Records:
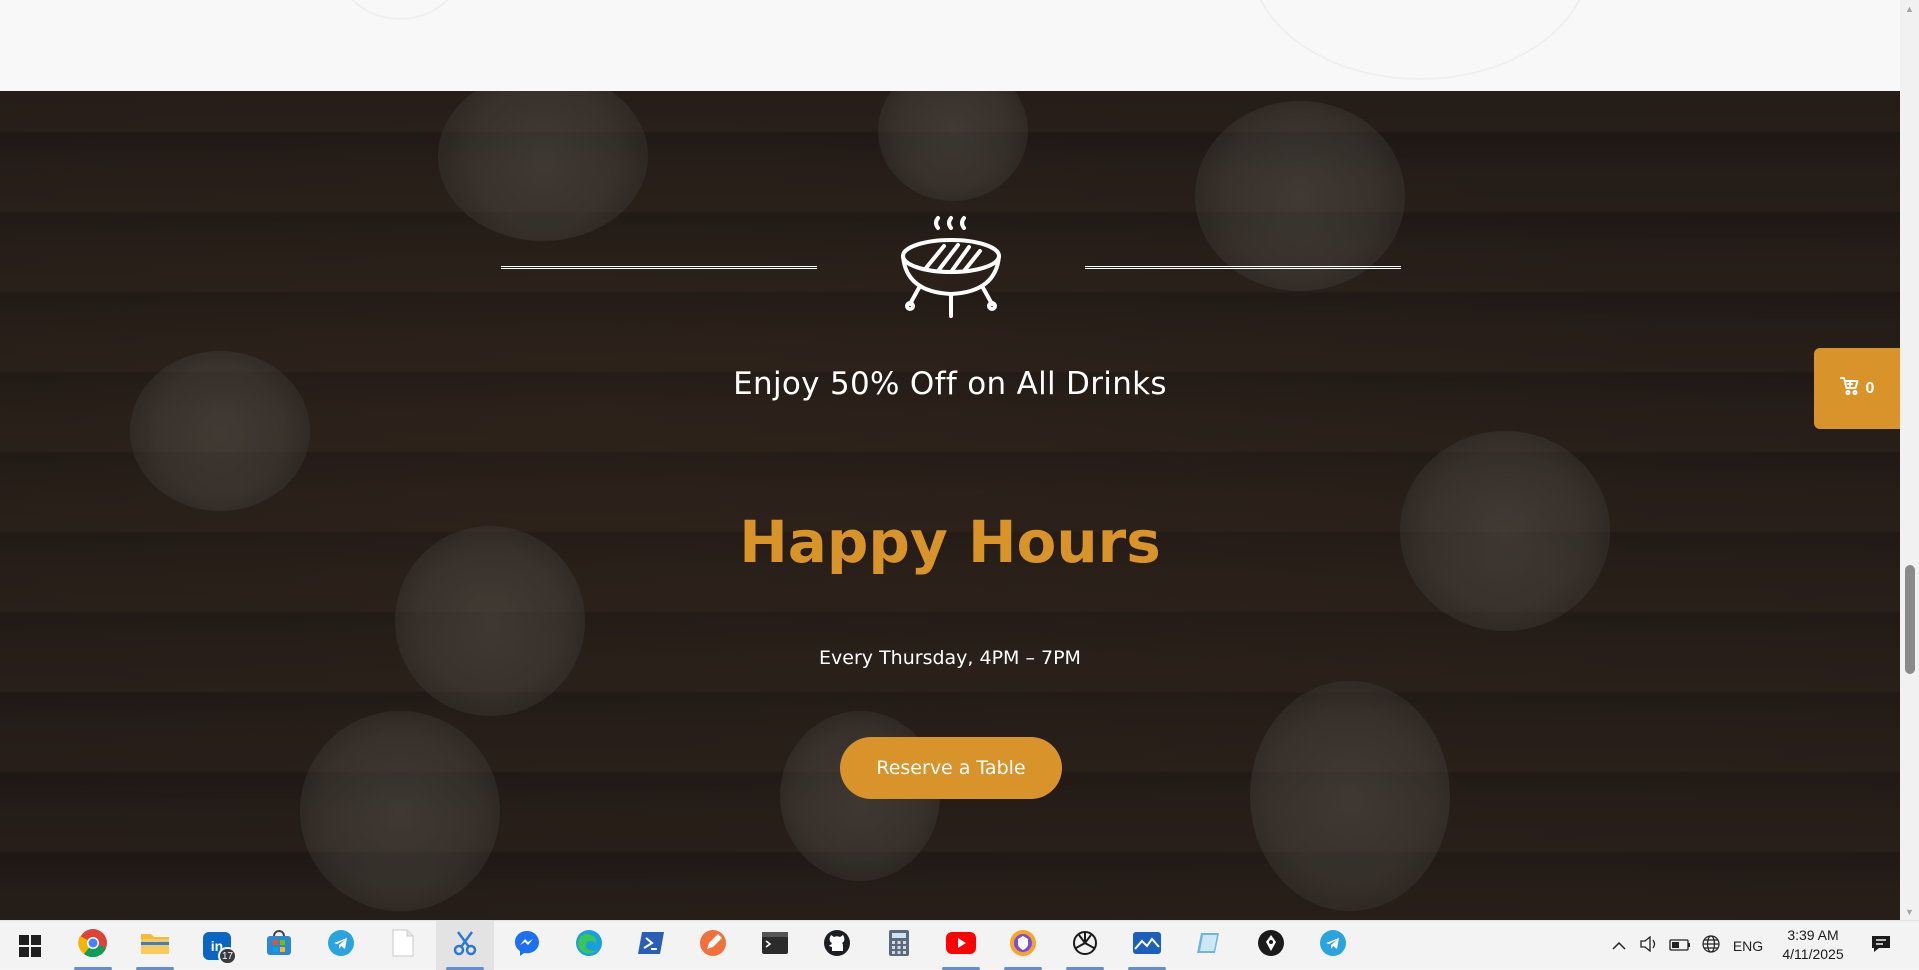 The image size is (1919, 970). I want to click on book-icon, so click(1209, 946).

==

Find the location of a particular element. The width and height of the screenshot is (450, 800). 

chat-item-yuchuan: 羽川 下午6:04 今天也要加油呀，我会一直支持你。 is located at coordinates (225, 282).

--

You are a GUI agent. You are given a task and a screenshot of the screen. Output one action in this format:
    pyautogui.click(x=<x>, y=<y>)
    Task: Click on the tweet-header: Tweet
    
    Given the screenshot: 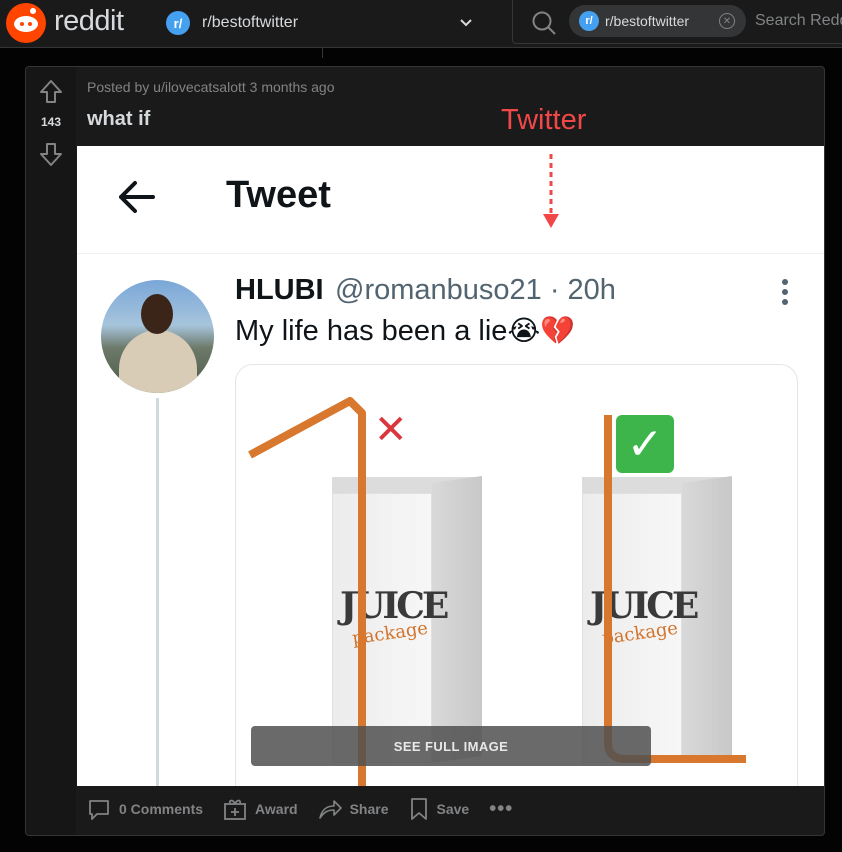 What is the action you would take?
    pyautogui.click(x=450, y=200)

Your goal: Can you reproduce, word for word, everything in the records from the line containing "Find the location" down to and including the line containing "chat-item-yuchuan: 羽川 下午6:04"?

Answer to the exercise:
Find the location of a particular element. The width and height of the screenshot is (450, 800). 

chat-item-yuchuan: 羽川 下午6:04 今天也要加油呀，我会一直支持你。 is located at coordinates (225, 282).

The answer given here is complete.